#### Reading passage ####

Re: badly calculated width of emoji in psql

From: Pavel Stehule <pavel(dot)stehule(at)gmail(dot)com>
To: Michael Paquier <michael(at)paquier(dot)xyz>
Cc: Jacob Champion <pchampion(at)vmware(dot)com>, "horikyota(dot)ntt(at)gmail(dot)com" <horikyota(dot)ntt(at)gmail(dot)com>, "laurenz(dot)albe(at)cybertec(dot)at" <laurenz(dot)albe(at)cybertec(dot)at>, "pgsql-hackers(at)postgresql(dot)org" <pgsql-hackers(at)postgresql(dot)org>
Subject: Re: badly calculated width of emoji in psql
Date: 2021-07-19 10:03:35
Message-ID: CAFj8pRCGkhApxBhtBP1abW9Wj+HtDaUuA63WudZb2oH8p445NQ@mail.gmail.com
Views: Raw Message | Whole Thread | Download mbox | Resend email
Thread:
Lists: pgsql-hackers

po 19. 7. 2021 v 9:46 odesílatel Michael Paquier <michael(at)paquier(dot)xyz>
napsal:

> On Wed, Jul 07, 2021 at 06:03:34PM +0000, Jacob Champion wrote:
> > I would guess that's the key issue here. If we choose a particular
> > width for emoji characters, is there anything keeping a terminal's font
> > from doing something different anyway?
>
> I'd say that we are doing our best in guessing what it should be,
> then. One cannot predict how fonts are designed.
>
> > We could also keep the fragments as-is and generate a full interval
> > table, like common/unicode_combining_table.h. It looks like there's
> > roughly double the number of emoji intervals as combining intervals, so
> > hopefully adding a second binary search wouldn't be noticeably slower.
>
> Hmm. Such things have a cost, and this one sounds costly with a
> limited impact. What do we gain except a better visibility with psql?
>

The benefit is correct displaying. I checked impact on server side, and
ucs_wcwidth is used just for calculation of error position. Any other usage
is only in psql.

####

**Set exercise 1:**
List every email address in the Cc field of the mailing-list message about emoji width in psql.
**Set exercise 2:**
Pick up the mailing-list message about emoji width in psql after its last sentence and continue writing it.

#### Material provided ####

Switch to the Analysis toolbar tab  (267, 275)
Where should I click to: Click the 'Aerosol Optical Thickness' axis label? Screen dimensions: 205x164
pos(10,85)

####

**Exercise response 1:**
pchampion(at)vmware(dot)com
horikyota(dot)ntt(at)gmail(dot)com
laurenz(dot)albe(at)cybertec(dot)at
pgsql-hackers(at)postgresql(dot)org

**Exercise response 2:**
Moreover, I checked unicode ranges, and I think so for common languages the
performance impact should be zero (because typically use ucs < 0x1100). The
possible (but very low) impact can be for some historic languages or
special symbols. It has not any impact for ranges that currently return
display width 2, because the new range is at the end of list.

I am not sure how wide usage of PQdsplen is outside psql, but I have no
reason to think so, so developers will prefer this function over built
functionality in any developing environment that supports unicode. So in
this case I have a strong opinion to prefer correctness of result against
current speed (note: I have an experience from pspg development, where this
operation is really on critical path, and I tried do some micro
optimization without strong effect - on very big unusual result (very wide,
very long (100K rows) the difference was about 500 ms (on pager side, it
does nothing else than string operations in this moment)).

Regards

Pavel

>
> > In your opinion, would the current one-line patch proposal make things
> > strictly better than they are today, or would it have mixed results?
> > I'm wondering how to help this patch move forward for the current
> > commitfest, or if we should maybe return with feedback for now.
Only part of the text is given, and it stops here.